ヴィジャヤナガル王国 サンガマ朝

ヴィジャヤナガル王国

出典: フリー百科事典『ウィキペディア(Wikipedia)』 (2022/12/28 10:04 UTC 版)

サンガマ朝

ヴィジャヤナガル王国の建国

トゥグルク朝の最大版図
ヴィディヤーラニヤと面会するハリハラとブッカ

14世紀以降、デリー・スルターン朝によって、デカン南インド各地にあったヒンドゥー王朝は次々と滅ぼされ、1317年ヤーダヴァ朝ハルジー朝に滅ぼされ、1323年パーンディヤ朝カーカティーヤ朝トゥグルク朝に滅ぼされた[2]

有力な説では、ヴィジャヤナガル王国の建国者であるハリハラブッカの兄弟は、デカンのカーカティーヤ朝(あるいは南インドのホイサラ朝)に仕えていたとされ[3]、1323年にトゥグルク朝の遠征軍が両王朝を攻めており、彼ら二人を捕虜にした。のち、2人はデリーに連行され、イスラーム教に改宗して、トゥグルク朝の君主ムハンマド・ビン・トゥグルクに仕えたとされる[3]

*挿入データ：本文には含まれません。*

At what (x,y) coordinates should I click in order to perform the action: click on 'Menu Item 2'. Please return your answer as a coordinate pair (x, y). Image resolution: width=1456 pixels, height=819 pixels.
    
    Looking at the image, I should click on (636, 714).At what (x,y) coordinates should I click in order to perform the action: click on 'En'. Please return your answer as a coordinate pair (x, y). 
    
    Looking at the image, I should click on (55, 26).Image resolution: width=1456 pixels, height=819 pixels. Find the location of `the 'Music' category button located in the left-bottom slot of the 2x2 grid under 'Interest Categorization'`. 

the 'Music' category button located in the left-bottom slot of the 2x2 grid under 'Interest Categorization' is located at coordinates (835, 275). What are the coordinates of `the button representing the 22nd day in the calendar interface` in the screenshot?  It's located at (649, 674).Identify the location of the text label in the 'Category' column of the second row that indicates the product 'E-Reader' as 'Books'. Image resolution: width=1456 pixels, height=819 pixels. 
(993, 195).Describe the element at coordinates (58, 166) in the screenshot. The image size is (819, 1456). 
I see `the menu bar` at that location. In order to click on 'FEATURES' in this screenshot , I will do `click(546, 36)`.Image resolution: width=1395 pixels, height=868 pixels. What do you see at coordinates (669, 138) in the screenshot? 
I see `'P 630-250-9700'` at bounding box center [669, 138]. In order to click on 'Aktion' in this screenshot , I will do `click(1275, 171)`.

1334年以降、ムハンマド・ビン・トゥグルクの失政により各地で反乱が起き、同年には南インドのタミル地方で地方長官が独立して、マドゥライ・スルターン朝が成立するなど、南インドも不穏な状態となった。

当時、ムハンマド・ビン・トゥグルクはハリハラとブッカを南インドのカルナータカ地方に派遣してその統治に当たらせていたが、彼らもまたヒンドゥー勢力を結集してトゥグルク朝から独立を考えるようになった[3]

こうして、1336年にハリハラとブッカはトゥグルク朝から独立を宣言し、トゥンガバドラー川の南岸の都市ヴィジャヤナガル(勝利の都)を都に、ヴィジャヤナガル王国を建国した。また、彼らはこの地方の宗教指導者であったヴィディヤーラニヤにより、イスラーム教からヒンドゥー教へと改宗している[3]

そして、この第1王朝はハリハラとブッカの父サンガマの名を取って、サンガマ朝と名づけられ、初代の王には兄ハリハラがハリハラ1世として即位した。

周辺勢力との抗争

14世紀後半頃のヴィジャヤナガル王国とバフマニー朝
ヴィジャヤナガル王国の版図(15世紀)
ハンピにあるヒンドゥー寺院のヴィルーパークシャ寺院。この寺院は7世紀から前期チャールキヤ朝のもと建築がすすめられ、14世紀後半にヴィジャヤナガル王国の支配下にはいっても建築された。

1342年、ホイサラ朝の王バッラーラ3世がマドゥライ・スルターン朝との戦いで命を落とすと、ヴィジャヤナガル王国はその領土に侵攻し、1346年にホイサラ朝を滅ぼして王国の版図を広げた[3]

一方で、翌1347年、デカン地方にバフマニー朝が建国されると、トゥンガバドラー川とクリシュナ川の両流域に挟まれたいわゆるライチュール地方の支配権、すなわち交易利権をめぐって両王朝は抗争することになった[4]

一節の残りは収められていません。